Texto para análise
PODE VER O MEU FACEBOOK ONDE AO LADO DO MANEQUIM QUE VESTE UM VESTIDO DA MINHA AUTORIA BEM COMO A LINDA CAMA – ESTÃO OS MANOS METRALHAS RELVAS/PASSOS E O PADRINHO DE BELÉM CHEFE DA QUADRILHA
Pode parar de escrever aos berros? grite lá para o seu manequim, que aqui o próximo comentário em maiúsculas vai para o lixo de imediato.
meu caro joão não sabia que usava aparelho auditivo, Para não ser igual ao Governo que logo que iniciou funções, as agências da rating puseram a divida no lixo no lixo está até hoje,. apesar do malabarismo, do gaspar, da substituta toupeira maria luis albuquerque a roubar documentos do ministério enquanto funcionaria publica a fazer olhinhos ao teixeira dos santos que a mandava fazer road show financeiro, que ela obviamente sabotava, apesar de ter sido informado que era ela a garganta funda que dava os documentos ao amado ex aluno para ele poder or ao pote. se ão estiver silencioso diga, porque não quero que lhe falte nada
…. o “colaboracionista” deve discordar disto!
O “colaboracionista” concorda sempre com o óbvio! Acha que fica mais credível para defender a “liberdade total do indivíduo” e desta forma, condenar o povo à miséria e ignorância.

Dados fornecidos
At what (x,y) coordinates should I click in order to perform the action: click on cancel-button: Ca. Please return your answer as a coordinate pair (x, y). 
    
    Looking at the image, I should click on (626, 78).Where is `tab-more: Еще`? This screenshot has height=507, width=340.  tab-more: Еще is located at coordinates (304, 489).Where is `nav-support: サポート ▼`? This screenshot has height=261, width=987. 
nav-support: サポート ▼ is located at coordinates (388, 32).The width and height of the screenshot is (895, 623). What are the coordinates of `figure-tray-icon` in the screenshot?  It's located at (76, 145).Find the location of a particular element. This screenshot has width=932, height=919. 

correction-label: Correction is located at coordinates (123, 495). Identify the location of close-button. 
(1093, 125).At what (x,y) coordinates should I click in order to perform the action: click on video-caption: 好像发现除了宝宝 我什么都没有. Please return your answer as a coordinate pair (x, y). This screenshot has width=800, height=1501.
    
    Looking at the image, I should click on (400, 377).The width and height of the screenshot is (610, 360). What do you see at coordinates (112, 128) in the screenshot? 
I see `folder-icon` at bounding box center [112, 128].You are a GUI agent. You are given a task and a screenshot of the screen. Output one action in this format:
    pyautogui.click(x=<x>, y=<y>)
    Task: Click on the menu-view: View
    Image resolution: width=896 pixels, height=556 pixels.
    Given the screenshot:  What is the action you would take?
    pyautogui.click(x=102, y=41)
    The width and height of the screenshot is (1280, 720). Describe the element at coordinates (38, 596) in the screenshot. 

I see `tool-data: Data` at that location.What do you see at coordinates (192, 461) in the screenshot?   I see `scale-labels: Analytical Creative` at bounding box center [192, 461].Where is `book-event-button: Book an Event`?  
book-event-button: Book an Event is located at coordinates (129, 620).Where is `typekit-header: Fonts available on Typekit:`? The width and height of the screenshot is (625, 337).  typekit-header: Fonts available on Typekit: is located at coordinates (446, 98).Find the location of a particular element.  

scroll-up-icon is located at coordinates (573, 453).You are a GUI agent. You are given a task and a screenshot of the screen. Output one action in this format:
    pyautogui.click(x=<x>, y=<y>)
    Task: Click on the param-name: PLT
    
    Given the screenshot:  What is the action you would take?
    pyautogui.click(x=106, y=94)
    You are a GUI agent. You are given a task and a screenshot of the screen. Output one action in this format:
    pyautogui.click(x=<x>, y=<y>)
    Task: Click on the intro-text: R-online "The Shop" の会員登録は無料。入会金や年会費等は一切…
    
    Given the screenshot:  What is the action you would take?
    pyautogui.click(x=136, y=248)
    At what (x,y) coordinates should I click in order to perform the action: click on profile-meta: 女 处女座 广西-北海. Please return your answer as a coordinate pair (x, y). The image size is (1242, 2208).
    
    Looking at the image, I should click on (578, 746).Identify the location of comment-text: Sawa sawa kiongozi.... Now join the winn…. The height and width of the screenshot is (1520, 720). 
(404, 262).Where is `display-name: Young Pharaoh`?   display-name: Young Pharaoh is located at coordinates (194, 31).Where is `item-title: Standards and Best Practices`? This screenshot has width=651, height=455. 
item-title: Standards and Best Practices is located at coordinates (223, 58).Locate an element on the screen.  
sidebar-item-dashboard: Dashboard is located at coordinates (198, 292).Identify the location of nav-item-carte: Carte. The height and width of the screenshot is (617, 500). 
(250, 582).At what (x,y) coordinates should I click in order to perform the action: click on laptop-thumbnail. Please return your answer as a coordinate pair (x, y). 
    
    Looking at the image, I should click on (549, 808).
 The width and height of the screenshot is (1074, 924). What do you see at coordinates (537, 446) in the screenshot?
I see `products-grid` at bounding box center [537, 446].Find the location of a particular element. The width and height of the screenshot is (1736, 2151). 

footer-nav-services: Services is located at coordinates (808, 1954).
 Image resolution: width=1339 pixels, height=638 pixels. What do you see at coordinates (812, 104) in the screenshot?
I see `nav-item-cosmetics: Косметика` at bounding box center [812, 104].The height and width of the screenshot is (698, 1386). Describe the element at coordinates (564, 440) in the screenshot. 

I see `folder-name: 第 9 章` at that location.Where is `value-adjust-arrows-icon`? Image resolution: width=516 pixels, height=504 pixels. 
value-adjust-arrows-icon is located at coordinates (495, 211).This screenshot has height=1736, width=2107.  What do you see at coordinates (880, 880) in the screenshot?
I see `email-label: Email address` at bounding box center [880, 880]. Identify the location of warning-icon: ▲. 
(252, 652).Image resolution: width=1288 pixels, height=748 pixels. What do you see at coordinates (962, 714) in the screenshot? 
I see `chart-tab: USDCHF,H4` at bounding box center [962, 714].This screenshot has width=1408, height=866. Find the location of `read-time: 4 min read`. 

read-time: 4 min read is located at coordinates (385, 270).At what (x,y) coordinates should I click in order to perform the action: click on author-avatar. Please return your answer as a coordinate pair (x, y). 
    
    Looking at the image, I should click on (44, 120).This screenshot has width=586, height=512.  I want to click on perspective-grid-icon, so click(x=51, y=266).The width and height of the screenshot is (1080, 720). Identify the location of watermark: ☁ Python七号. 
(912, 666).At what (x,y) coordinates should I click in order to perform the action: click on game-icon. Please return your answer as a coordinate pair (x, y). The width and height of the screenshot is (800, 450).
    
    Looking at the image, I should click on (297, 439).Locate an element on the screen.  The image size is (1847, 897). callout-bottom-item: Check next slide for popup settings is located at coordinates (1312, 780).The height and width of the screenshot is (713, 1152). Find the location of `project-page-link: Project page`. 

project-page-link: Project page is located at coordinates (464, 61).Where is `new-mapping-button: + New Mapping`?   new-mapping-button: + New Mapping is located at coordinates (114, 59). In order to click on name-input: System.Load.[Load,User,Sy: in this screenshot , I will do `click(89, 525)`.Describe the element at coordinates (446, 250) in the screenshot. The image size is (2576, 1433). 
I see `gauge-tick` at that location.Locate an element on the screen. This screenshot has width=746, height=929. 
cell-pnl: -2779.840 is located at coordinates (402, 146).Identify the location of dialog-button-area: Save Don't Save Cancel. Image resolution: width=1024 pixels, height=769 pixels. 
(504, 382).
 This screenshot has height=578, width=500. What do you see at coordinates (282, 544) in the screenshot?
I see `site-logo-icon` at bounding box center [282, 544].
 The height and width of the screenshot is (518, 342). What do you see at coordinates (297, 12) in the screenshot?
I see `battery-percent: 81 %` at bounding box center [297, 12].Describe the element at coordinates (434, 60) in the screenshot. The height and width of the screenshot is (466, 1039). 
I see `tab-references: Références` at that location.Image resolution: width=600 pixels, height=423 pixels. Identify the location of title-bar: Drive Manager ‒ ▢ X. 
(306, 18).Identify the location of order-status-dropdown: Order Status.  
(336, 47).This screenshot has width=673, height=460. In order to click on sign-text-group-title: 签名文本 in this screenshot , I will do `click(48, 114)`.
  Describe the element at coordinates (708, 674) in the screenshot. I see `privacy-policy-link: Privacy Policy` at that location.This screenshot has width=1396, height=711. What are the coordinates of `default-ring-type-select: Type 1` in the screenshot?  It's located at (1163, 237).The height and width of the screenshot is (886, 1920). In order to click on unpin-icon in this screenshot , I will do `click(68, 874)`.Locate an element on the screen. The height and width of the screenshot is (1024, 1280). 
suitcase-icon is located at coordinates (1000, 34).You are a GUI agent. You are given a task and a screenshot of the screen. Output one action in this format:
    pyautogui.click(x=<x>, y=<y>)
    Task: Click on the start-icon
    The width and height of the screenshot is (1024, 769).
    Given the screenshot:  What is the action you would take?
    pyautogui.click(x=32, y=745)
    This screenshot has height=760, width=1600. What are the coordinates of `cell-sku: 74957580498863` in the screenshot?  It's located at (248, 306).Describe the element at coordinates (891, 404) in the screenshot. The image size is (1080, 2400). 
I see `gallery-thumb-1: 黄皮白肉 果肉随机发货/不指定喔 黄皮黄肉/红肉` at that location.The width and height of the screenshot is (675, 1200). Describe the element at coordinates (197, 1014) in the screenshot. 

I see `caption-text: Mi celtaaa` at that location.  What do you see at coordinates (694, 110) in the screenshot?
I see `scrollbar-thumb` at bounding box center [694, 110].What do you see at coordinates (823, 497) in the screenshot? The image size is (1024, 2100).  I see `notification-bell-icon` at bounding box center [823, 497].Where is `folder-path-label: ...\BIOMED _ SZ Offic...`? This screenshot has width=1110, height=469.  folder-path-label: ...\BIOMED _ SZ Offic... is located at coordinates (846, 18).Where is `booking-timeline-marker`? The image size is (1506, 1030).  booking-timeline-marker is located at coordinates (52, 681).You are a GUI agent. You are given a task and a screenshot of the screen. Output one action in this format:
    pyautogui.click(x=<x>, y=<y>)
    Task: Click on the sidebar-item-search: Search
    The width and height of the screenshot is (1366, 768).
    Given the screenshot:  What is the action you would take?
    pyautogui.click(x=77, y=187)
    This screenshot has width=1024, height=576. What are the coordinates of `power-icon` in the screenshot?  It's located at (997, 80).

Tarefas a realizar
- a) Responda, com base no texto, às perguntas seguintes:
(i) No comentário que começa por "PODE VER O MEU FACEBOOK", de quem é a autoria do vestido que o manequim veste?
(ii) No comentário que começa por "Pode parar de escrever aos berros?", que destino terá o próximo comentário escrito em maiúsculas?
(iii) No comentário que começa por "O “colaboracionista” concorda sempre", com o que concorda sempre o "colaboracionista"?
- b) Extraia do texto, sem qualquer alteração, tudo o que vai desde "meu caro joão" até "deve discordar disto!".

Respostas aos exercícios
- a)
(i) O vestido é da autoria de quem escreve o comentário.
(ii) Vai para o lixo de imediato.
(iii) Concorda sempre com o óbvio.

- b)
meu caro joão não sabia que usava aparelho auditivo, Para não ser igual ao Governo que logo que iniciou funções, as agências da rating puseram a divida no lixo no lixo está até hoje,. apesar do malabarismo, do gaspar, da substituta toupeira maria luis albuquerque a roubar documentos do ministério enquanto funcionaria publica a fazer olhinhos ao teixeira dos santos que a mandava fazer road show financeiro, que ela obviamente sabotava, apesar de ter sido informado que era ela a garganta funda que dava os documentos ao amado ex aluno para ele poder or ao pote. se ão estiver silencioso diga, porque não quero que lhe falte nada
…. o “colaboracionista” deve discordar disto!